Catholics make up about one quarter of the American electorate, and the majority of the Catholic vote has gone to the winner in every presidential election since 1972.

lifenews.com/2012/03/21/catholics-and-voting-pro-life-social-justice-begins-in-the-womb/
“I have set before you life and death…Choose life! (9 Deuteronomy 30:19)”

Abortion is an ongoing tragedy. Genetics and fetology make it clearer every day that abortion kills a human being. Some of us accept that evidence and choose life. Others cling to their own ideology and show the stubbornness of the Pharisees. The evidence is right before our eyes; however, some on this forum think that is just my opinion!

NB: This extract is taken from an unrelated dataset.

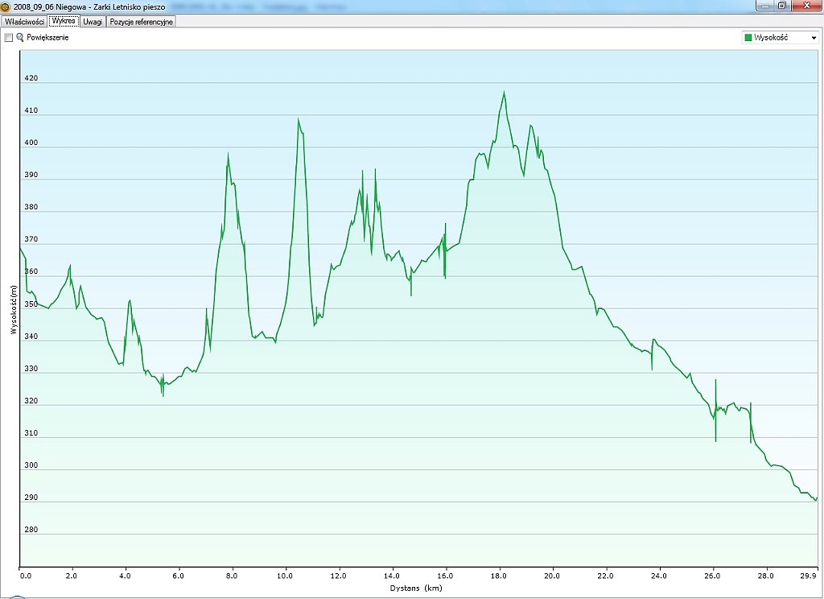The width and height of the screenshot is (824, 599).
Task: Click the elevation peak near 8 km
Action: [228, 155]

The refusal to know that there is a child in the womb is a sin. “If you were blind, there would be no sin in that, but ‘We see,’ you say, and your sin remains (John 9, v, 41)”

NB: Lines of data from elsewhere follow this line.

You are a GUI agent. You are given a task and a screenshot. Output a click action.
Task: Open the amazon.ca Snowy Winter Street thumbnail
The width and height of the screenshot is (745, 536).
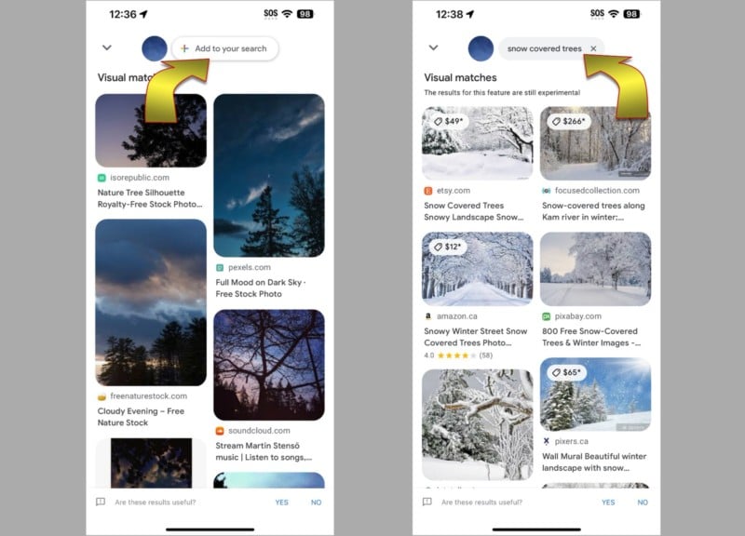478,269
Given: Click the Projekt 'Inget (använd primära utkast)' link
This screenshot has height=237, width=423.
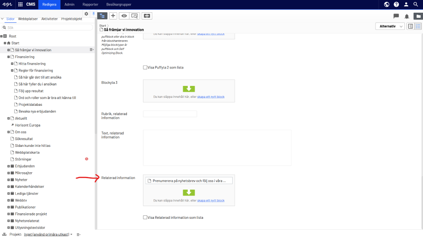Looking at the screenshot, I should pos(46,234).
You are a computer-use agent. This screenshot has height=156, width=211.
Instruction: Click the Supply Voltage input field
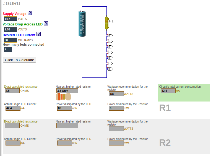[x=10, y=19]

Communism is the final logic of dehumanization of man, such as we find in the practice of abortion. Communist China practices abortion on a grand scale, and so does the United States. I think that Communist China has found an ally in the United States in carrying out its abuses of dehumanization!

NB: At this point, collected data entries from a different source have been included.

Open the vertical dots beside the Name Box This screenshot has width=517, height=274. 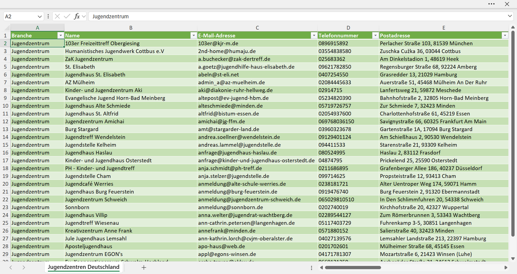[x=48, y=16]
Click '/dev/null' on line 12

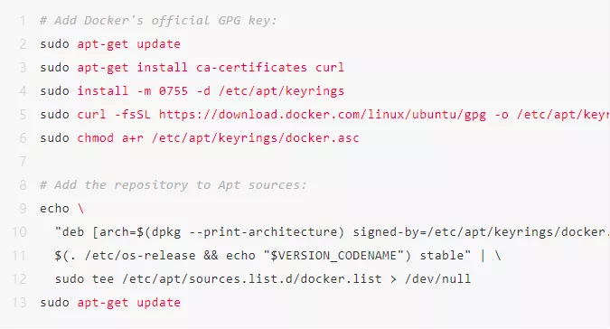[x=437, y=278]
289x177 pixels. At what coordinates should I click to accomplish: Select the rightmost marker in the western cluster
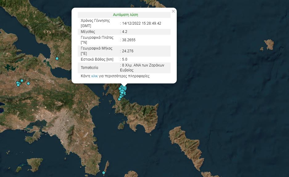28,83
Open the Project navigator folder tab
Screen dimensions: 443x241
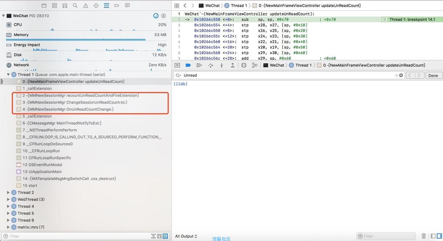point(44,6)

If you knowingly and willfully vote for a candidate who promises to protect abortion “rights,” such as Obama, you have committed a sin. This is especially true for Catholics who have 2,000 years of Church teaching and tradition to back them up. (By the way, some of what I posted came from the Catholic Church’s teaching in the 2nd century.) A voter who votes for a candidate who supports abortion has intentionally and deliberately helped someone who promotes a violent and destructive activity, abortion That vote is similar in seriousness to openly supporting abortion.
 
If you knowingly and willfully vote for a candidate who promises to protect abortion “rights,” such as Obama, you have committed a sin. This is especially true for Catholics who have 2,000 years of Church teaching and tradition to back them up. (By the way, some of what I posted came from the Catholic Church’s teaching in the 2nd century.), A voter who votes for a candidate who supports abortion has intentionally and deliberately helped someone who promotes a violent and destructive activity, abortion That vote is similar in seriousness to openly supporting abortion.
Suppose you work for an electrical contracting company. Today your boss sends you out on a job that you find out is to connect electrical service to a new abortion clinic. Despite your request to be relieved of that particular assignment your boss insists. Is it a sin to keep your job and go out and perform the work?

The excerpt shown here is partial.